Enquanto Bolsonaro festeja chance de vitória de Trump,
Barroso lamenta: Em 22 de outubro, em conversa com a brasileira que foi
atendida por Trump no dia anterior num drive-thru do McDonald’s, Bolsonaro
frisou a relevância de o republicano vencer. “Espero que ganhe, porque é bom
para o mundo e excelente para o Brasil. A imprensa o tempo todo contra ele, que
fez valer a força da democracia americana. Se sucumbir, é péssimo para o
Brasil”, disse.
Em tom inverso ao de Bolsonaro, o presidente do STF,
ministro Roberto Barroso, afirmou no dia 24 que, a depender do resultado das
eleições presidenciais americanas, a “corrente” do negacionismo climático pode
aumentar. Sem citar Trump, o juiz fez essa declaração durante conferência
ambiental do Conselho Nacional de Justiça (CNJ), também presidido por ele.
Brasileiros não acionam emergente lobby por sanções a
governos abusivos: O lobby em Washington para penalizar abusos contra a
democracia e direitos humanos envolve uma crescente indústria, com empresas e
governos contratando ex-funcionários americanos para influenciar sanções.
Segundo reportagem do Washington Post publicada na semana passada, os gastos
estrangeiros para influenciar sanções subiram de US$ 6 milhões em 2014 para US$
353 milhões no ano passado.
Empresas, países e até indivíduos contratam políticos
e ex-autoridades americanas para influenciar parlamentares e membros do governo
para estabelecer ou retirar sanções. Para isso, recebem pagamentos milionários.
Ou seja, diferente do Brasil, lobby não é crime nos Estados Unidos. Assim,
críticos de autoridades do Judiciário brasileiro possivelmente teriam que
desembolsar altas verbas para vê-los sancionados pelo governo americano.
Todavia, as incursões de parlamentares do Brasil para
buscar reações contra o ativismo judicial do STF no Congresso dos Estados
Unidos, em organismos internacionais e junto a empresários como Musk ocorreram
de forma direta e espontânea, apoiadas apenas por seus mandatos. Isto é,
parlamentares têm viajado aos Estados Unidos para falar com congressistas
americanos simpáticos às suas causas, pelo que veio a público, sem o recurso à
indústria americana do lobby.
Alguns projetos de lei para combater a censura no
exterior até tramitam no Legislativo dos Estados Unidos. Se forem aprovados, em
tese, poderiam resultar em sanções a membros do Judiciário brasileiro.

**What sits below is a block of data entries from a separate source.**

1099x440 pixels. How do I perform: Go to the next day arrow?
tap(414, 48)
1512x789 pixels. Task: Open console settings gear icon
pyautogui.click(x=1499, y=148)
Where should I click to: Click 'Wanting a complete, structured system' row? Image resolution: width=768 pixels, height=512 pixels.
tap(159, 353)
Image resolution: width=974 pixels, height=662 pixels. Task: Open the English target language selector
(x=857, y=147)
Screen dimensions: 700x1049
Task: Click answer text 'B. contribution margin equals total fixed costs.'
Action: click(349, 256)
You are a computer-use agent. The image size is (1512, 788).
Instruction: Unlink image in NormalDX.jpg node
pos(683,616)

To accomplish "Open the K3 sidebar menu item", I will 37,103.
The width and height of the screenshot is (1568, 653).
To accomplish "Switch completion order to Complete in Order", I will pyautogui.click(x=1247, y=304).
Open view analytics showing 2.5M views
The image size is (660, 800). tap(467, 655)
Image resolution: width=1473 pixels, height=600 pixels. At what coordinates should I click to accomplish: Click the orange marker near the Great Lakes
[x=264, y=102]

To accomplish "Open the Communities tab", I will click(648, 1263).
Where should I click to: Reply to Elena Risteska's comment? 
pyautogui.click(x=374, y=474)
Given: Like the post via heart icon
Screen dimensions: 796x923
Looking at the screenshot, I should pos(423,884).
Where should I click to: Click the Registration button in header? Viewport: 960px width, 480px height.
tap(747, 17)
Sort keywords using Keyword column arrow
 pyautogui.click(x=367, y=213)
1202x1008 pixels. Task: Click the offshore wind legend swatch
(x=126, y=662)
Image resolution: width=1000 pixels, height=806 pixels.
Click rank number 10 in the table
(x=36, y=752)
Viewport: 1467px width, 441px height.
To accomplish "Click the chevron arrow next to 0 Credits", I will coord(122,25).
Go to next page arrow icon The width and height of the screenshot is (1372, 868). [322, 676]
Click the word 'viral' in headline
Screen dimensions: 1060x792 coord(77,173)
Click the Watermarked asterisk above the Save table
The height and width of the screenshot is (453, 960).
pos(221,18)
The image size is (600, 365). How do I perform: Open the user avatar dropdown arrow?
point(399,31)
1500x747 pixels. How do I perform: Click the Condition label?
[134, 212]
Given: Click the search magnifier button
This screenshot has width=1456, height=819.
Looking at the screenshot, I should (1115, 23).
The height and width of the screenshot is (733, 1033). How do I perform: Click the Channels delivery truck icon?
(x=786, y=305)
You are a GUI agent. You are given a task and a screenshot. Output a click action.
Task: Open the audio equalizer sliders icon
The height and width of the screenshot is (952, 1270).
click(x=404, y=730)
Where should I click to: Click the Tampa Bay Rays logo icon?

O cientista político Márcio Coimbra, presidente do
Instituto Monitor da Democracia e atuante no setor de relações institucionais
em Washington, não vê sinais de lobbies por sanções contra abusos do governo
brasileiro. Para ele, a direita brasileira torce pela vitória de Trump ao
antever efeitos da parceria entre Trump e Bolsonaro.
“Os ex-presidentes tinham relação pessoal que ia além
da ideologia e da cooperação entre os países. Com Biden, o Brasil já se afastou
dos EUA, e esse distanciamento pode alcançar os líderes, caso Trump seja
eleito, fortalecendo os conservadores brasileiros,” observou o especialista.